How important are seat belts? (see below)
How do cell phones distract you?
How observant are you when walking with ear buds? (see below)
How does speed impact on distance needed to stop?
-tryout this great interactive activity from the Physics Classroom
How does a wet road impact on stopping distances?
Which surfaces are better for driving on?
Should pets in cars have special restraints?
What is the stopping distance of bicycles at different speeds?
What is the two second rule? Does it work?
What factors affect a vehicles stopping distance?
How important are bicycle helmets for safety?
How fast are cars travelling past your school? (How many cars travel past the school?)
(Use speed = distance ÷ time)
What colours are most visible to drivers on the street- reflective, non-reflective, fluorescent?
Aim: How observant are you when walking with ear buds?
Designed by: Year 8 students for Science Fair Project
1. Place a few interesting objects and pictures along the walls of a corridor
2. Ask a student to walk the length of the corridor (do not tell them why you doing the experiment)

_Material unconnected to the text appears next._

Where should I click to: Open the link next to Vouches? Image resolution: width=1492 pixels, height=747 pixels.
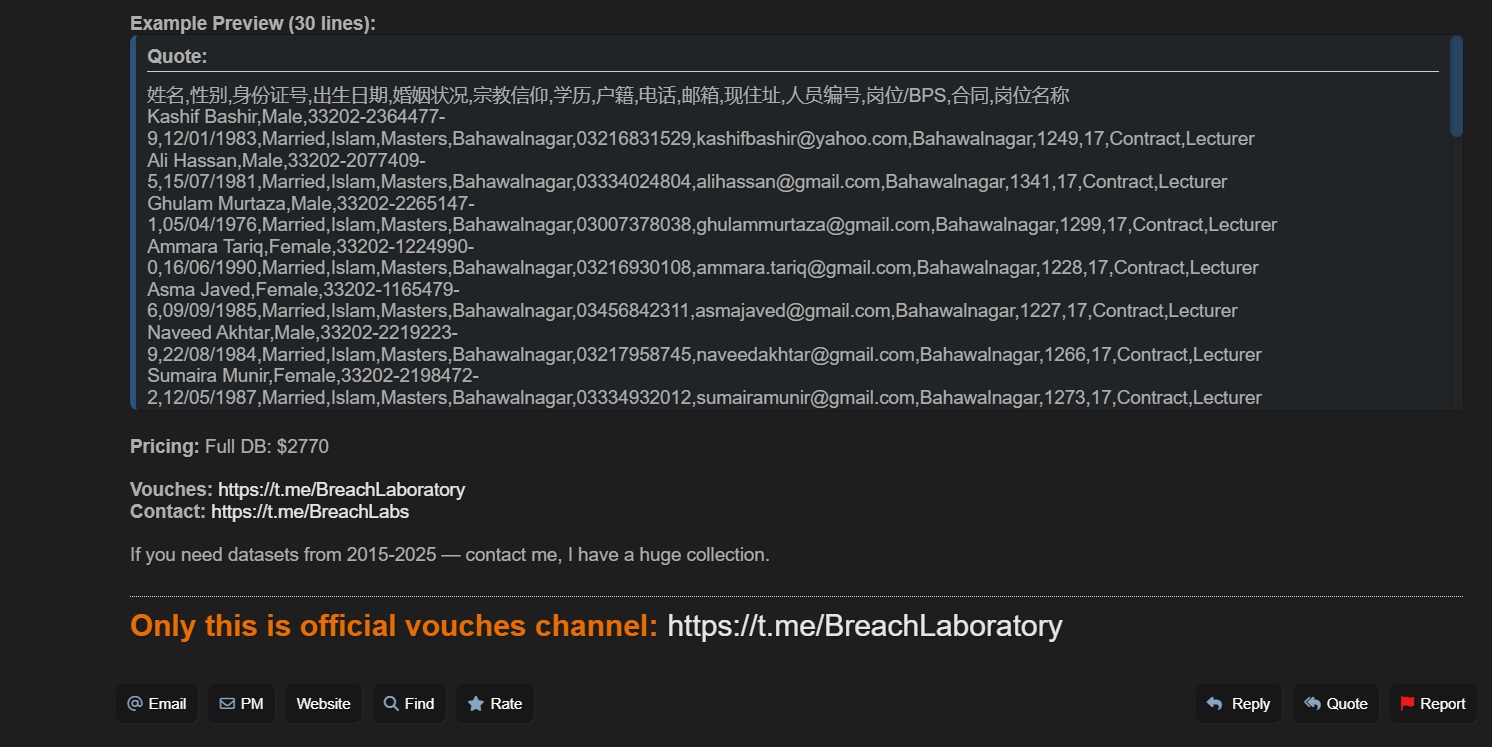pos(341,490)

3. At the end ask them to recall anything they noticed while walking along the corridor
4. Repeat this with several other students – make sure they do not talk to anyone after they have completed the walk
5. Repeat the process with a new group of students this time with them wearing ear buds and listening to music of their choice
6. At the end ask them to recall anything they noticed while walking alone the corridor
Record all the things that each student noticed
Compare those with and without ear buds
Display in table and Bar graph
Answer your aim by using your results.
Aim: How do seat belts help us when we need to stop suddenly?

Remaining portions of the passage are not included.